■ The task: The reply is to be an exact repetition of the entries that follow, with each picture left out.

*** Source material Section Begins ***

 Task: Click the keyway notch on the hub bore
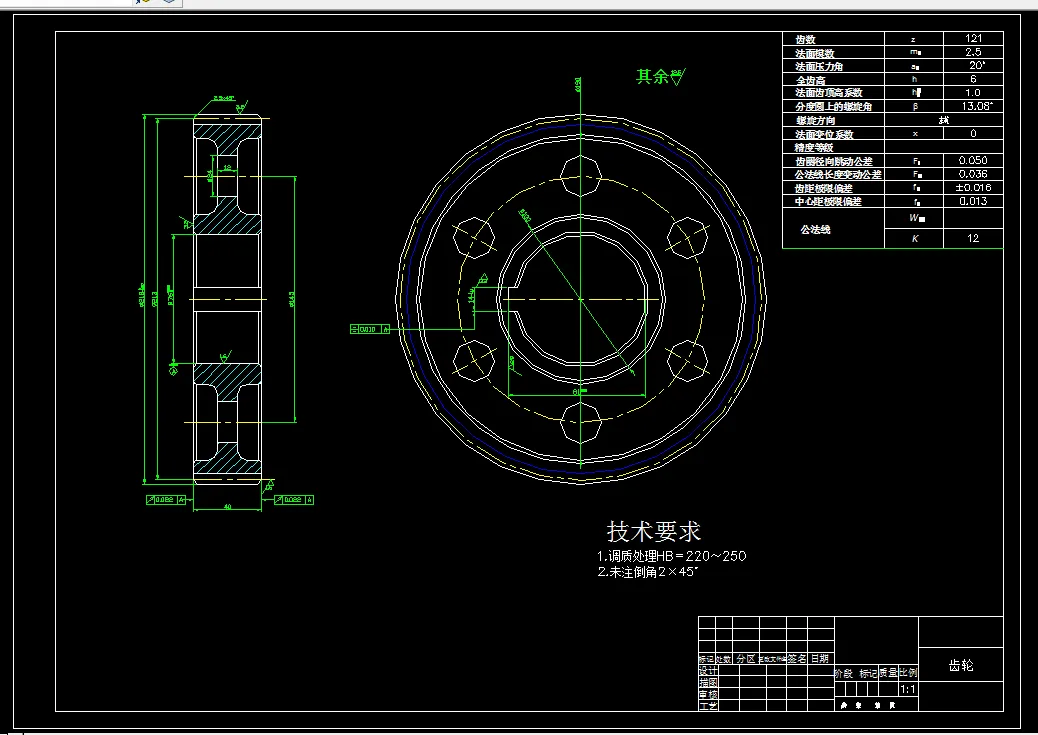(508, 299)
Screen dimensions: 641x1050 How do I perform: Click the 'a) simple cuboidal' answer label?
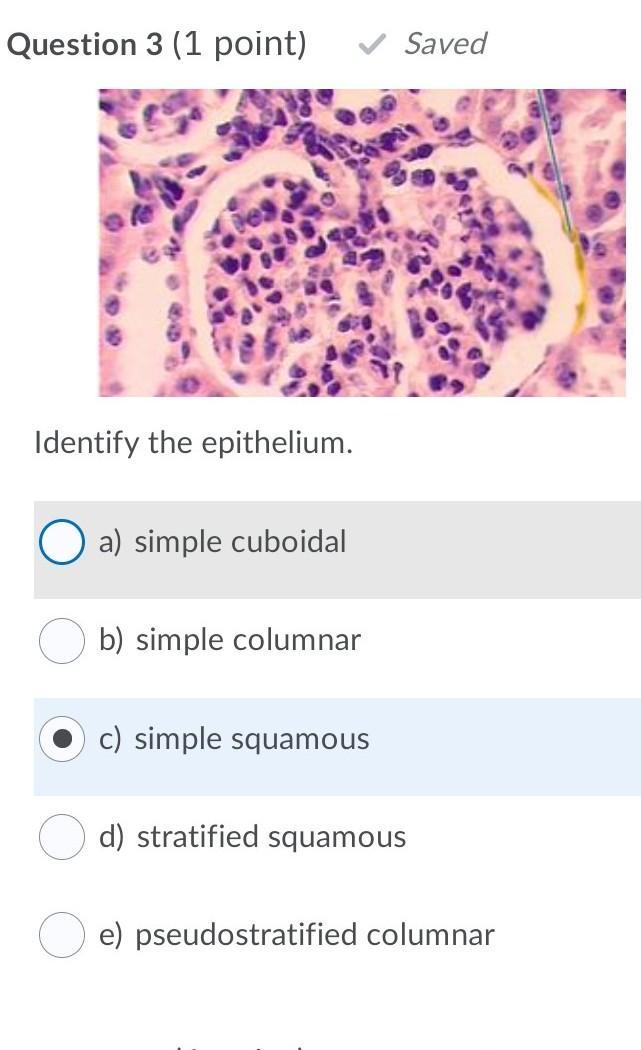(x=222, y=541)
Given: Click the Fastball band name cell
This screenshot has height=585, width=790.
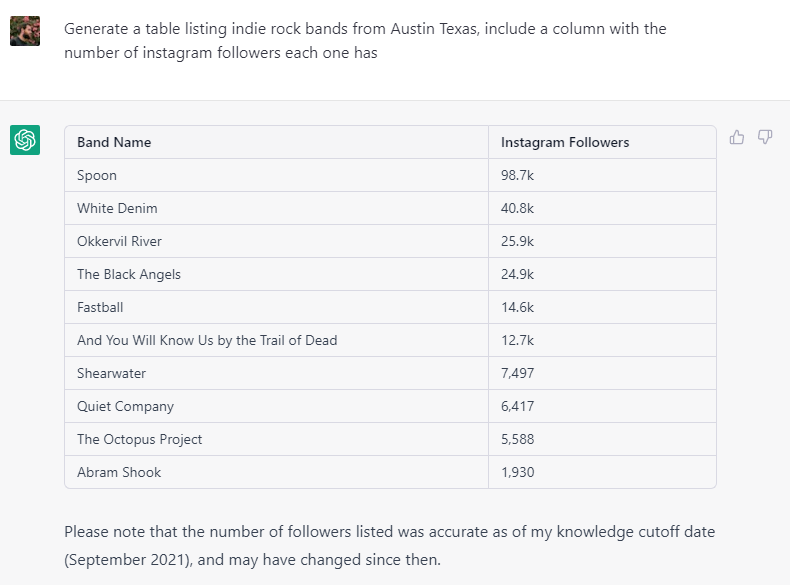Looking at the screenshot, I should click(277, 307).
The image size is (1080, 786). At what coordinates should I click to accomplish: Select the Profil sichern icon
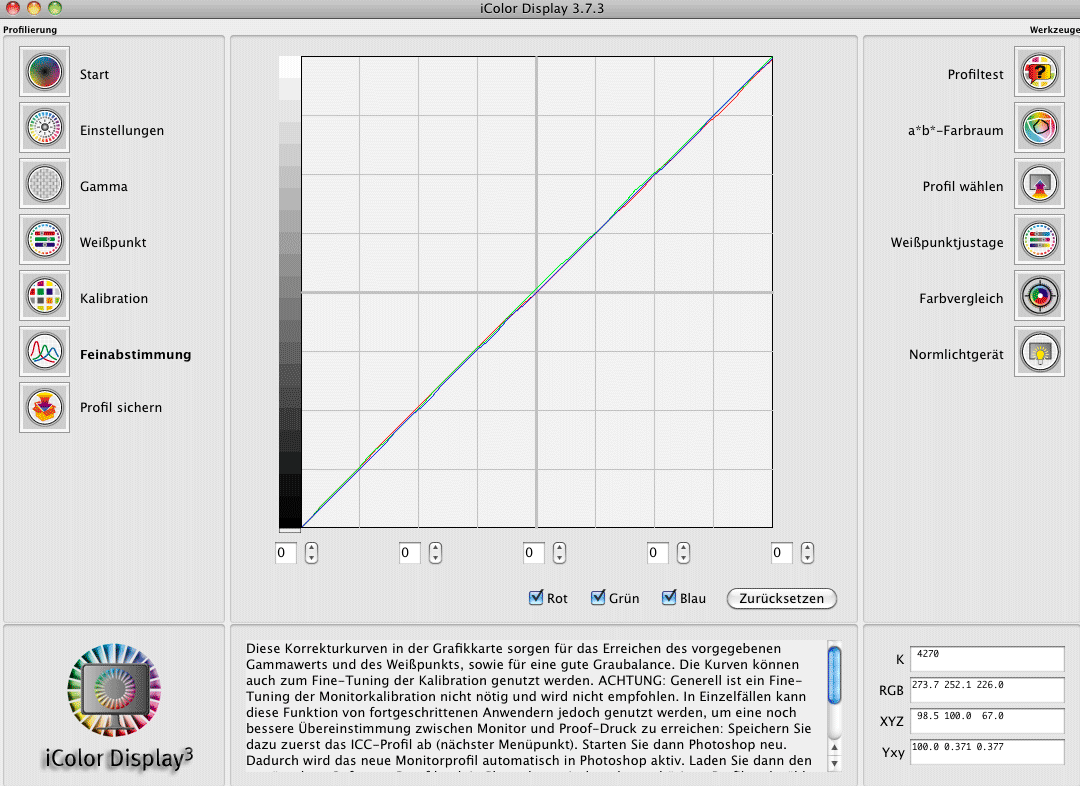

*** Source material Section Ends ***

■ Final answer:
 Task: Click the keyway notch on the hub bore
(508, 299)
Screen dimensions: 641x1050 How do I perform: Click the 'a) simple cuboidal' answer label?
(x=222, y=541)
Given: Click the Fastball band name cell
This screenshot has height=585, width=790.
Looking at the screenshot, I should click(277, 307).
The image size is (1080, 786). At what coordinates should I click to accomplish: Select the Profil sichern icon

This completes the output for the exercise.